Jflights3 %>% ggvis(x = ~Carrier, y = ~AvgEarlyDep) %>% layer_bars()

This analysis does not include late departures as it was difficult to create a visualization in bar graph form with negative values. Therefore it is possible that this analysis will not present the most favorable Carrier. For example, carrier B6 might also have a large amount of delay minutes as well. This has the potential to allow another Carrier to take the spot as most favorable if they have few to no late departures. For this reason, I ran a similar scenario for flights that left late and netted early departure minutes with late departure minutes. I then divided these nettted amounts by the total number of flights for each Carrier to determine whether flights related to each Carrier departed late or early on average, and if so, how many minutes late or early.

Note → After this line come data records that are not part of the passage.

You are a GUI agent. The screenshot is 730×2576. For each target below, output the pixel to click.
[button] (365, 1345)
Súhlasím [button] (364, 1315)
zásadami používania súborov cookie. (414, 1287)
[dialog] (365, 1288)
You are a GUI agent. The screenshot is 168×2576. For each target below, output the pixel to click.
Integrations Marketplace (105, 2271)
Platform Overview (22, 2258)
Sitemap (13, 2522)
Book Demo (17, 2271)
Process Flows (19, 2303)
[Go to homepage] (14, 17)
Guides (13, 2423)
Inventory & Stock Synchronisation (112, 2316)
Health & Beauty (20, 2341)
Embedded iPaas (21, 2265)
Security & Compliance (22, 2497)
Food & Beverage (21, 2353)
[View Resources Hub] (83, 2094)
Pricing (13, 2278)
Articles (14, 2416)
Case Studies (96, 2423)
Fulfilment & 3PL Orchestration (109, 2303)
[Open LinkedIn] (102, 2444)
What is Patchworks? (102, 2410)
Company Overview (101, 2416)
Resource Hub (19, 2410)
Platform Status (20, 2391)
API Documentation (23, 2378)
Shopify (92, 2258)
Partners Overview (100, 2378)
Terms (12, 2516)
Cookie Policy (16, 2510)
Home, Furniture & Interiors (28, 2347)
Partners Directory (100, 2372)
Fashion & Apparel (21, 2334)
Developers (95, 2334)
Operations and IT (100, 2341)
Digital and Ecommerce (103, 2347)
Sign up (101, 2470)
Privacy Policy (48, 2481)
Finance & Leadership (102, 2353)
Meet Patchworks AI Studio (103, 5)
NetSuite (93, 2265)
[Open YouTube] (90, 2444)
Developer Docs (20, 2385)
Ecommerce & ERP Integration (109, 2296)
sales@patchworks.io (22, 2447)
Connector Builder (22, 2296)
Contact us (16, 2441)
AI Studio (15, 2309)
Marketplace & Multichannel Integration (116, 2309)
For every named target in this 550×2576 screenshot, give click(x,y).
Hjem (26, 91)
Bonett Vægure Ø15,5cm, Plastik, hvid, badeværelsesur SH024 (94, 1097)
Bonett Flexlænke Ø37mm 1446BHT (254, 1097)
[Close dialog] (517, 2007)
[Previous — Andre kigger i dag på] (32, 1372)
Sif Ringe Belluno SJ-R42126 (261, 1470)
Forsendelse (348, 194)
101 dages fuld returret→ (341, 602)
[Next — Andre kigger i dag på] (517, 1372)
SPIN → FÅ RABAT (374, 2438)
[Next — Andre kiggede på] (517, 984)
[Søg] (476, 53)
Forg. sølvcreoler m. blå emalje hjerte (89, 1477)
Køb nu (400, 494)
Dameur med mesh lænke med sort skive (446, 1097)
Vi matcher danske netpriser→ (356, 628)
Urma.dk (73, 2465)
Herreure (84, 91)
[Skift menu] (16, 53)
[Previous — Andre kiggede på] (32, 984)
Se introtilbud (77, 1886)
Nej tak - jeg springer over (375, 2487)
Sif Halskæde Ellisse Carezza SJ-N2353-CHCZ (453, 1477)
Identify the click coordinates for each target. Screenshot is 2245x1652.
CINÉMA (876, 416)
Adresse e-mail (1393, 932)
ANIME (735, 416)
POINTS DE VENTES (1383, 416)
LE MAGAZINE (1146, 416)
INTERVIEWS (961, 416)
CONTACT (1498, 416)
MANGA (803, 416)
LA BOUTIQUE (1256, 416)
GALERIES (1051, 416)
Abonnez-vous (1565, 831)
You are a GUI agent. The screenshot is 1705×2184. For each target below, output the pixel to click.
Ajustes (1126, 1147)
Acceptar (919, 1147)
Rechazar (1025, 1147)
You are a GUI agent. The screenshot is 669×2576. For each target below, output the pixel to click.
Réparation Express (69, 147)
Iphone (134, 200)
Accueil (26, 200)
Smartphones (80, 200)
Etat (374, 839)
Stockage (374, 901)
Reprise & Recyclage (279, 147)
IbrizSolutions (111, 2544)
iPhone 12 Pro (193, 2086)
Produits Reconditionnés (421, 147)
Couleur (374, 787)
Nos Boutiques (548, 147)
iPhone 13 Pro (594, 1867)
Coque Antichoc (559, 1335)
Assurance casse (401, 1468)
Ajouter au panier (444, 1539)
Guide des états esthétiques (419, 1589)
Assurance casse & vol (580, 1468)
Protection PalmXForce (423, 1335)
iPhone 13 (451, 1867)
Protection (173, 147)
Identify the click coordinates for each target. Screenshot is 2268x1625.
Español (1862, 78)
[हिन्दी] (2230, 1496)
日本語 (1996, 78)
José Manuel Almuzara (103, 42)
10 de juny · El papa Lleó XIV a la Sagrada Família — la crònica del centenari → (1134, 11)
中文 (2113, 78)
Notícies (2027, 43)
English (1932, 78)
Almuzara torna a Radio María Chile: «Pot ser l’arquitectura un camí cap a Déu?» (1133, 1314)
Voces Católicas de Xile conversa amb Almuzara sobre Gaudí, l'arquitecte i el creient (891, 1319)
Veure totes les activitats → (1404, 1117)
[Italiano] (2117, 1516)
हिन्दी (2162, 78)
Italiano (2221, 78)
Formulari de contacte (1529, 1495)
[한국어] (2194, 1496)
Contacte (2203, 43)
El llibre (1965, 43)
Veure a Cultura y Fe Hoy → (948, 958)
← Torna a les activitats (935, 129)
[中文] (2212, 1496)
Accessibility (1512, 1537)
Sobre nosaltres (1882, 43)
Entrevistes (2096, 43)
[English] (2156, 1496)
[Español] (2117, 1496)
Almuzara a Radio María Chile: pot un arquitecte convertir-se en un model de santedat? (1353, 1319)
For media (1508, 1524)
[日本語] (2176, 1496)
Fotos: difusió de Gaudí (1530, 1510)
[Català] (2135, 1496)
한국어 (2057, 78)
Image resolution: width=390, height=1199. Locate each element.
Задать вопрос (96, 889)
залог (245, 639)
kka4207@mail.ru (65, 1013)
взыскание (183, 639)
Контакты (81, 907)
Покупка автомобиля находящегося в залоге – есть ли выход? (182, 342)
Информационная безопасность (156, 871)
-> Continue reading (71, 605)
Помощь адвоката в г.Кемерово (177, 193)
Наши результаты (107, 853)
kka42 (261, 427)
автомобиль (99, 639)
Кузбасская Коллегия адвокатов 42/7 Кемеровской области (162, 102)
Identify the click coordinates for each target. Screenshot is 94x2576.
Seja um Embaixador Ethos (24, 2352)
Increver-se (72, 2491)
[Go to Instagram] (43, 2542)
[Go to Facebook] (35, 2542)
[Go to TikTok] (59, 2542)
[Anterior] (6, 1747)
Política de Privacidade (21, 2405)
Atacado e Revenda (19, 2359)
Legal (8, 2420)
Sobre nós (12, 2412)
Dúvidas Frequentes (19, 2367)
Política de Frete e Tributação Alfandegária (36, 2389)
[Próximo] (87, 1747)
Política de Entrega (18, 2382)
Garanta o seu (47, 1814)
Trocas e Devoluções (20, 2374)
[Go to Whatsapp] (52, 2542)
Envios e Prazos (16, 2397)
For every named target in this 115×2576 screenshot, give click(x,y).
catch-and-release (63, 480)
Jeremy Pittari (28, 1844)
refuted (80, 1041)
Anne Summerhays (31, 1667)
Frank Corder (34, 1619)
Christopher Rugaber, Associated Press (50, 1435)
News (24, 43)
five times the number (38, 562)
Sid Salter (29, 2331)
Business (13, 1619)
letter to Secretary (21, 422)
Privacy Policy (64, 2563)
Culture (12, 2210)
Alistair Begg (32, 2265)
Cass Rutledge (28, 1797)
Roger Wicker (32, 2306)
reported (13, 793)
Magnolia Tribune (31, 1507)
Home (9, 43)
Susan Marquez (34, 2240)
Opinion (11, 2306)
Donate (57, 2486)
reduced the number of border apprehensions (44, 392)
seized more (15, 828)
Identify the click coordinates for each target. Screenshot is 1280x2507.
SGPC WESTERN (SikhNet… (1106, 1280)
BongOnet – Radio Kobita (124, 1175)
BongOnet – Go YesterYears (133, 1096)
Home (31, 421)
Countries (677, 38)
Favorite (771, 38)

Jan_flights <- Jan_flights %>% mutate(LateDepartureMin = ifelse(DepDelayMinutes > 0, DepDelayMinutes, 0))
JflightsL <- Jan_flights %>% group_by(Carrier) %>% summarise(LateDepartureMin = sum(LateDepartureMin))
January_Flights <- inner_join(Jflights3, JflightsL, by = "Carrier")
January_Flights <- mutate(January_Flights, NetDeptMin = EarlyDepartureMinTotal - LateDepartureMin)
January_Flights <- mutate(January_Flights, AvgDeptMin = NetDeptMin / NumberofFlights)
kable(January_Flights)
Carrier EarlyDepartureMinTotal NumberofFlights AvgEarlyDep LateDepartureMin NetDeptMin AvgDeptMin
AA 439700 69775 6.301684 616742 -177042 -2.537327
AS 140312 13057 10.746113 73166 67146 5.142529
B6 463897 20071 23.112800 285716 178181 8.877535
DL 381196 66069 5.769665 555333 -174137 -2.635684
EV 216157 39737 5.439691 371287 -155130 -3.903918
F9 113133 6633 17.056083 61384 51749 7.801749
HA 27324 6162 4.434275 14480 12844 2.084388
NK 153449 9865 15.554891 144865 8584 0.870147
OO 296924 45588 6.513205 572708 -275784 -6.049487
UA 281197 36244 7.758443 392826 -111629 -3.079931
VX 30820 4874 6.323348 69189 -38369 -7.872179
WN 238259 99051 2.405417 784851 -546592 -5.518289

As we can see from the table, flights associated with Carrier B6 left an average of almost 9min early. Once again, it has proven to be the most favorable airline to fly in terms of timeliness. Based on this information, if you desire to be on a flight that leaves earlier than expected, your best bet is to fly using Carrier B6. There is no way to guarantee an earlier flight departure, but your chances would be greater with Carrier B6.

Conclusion

Based on the analyses performed, if timeliness is important to you when traveling by airplane, Carrier B6 is the way to go!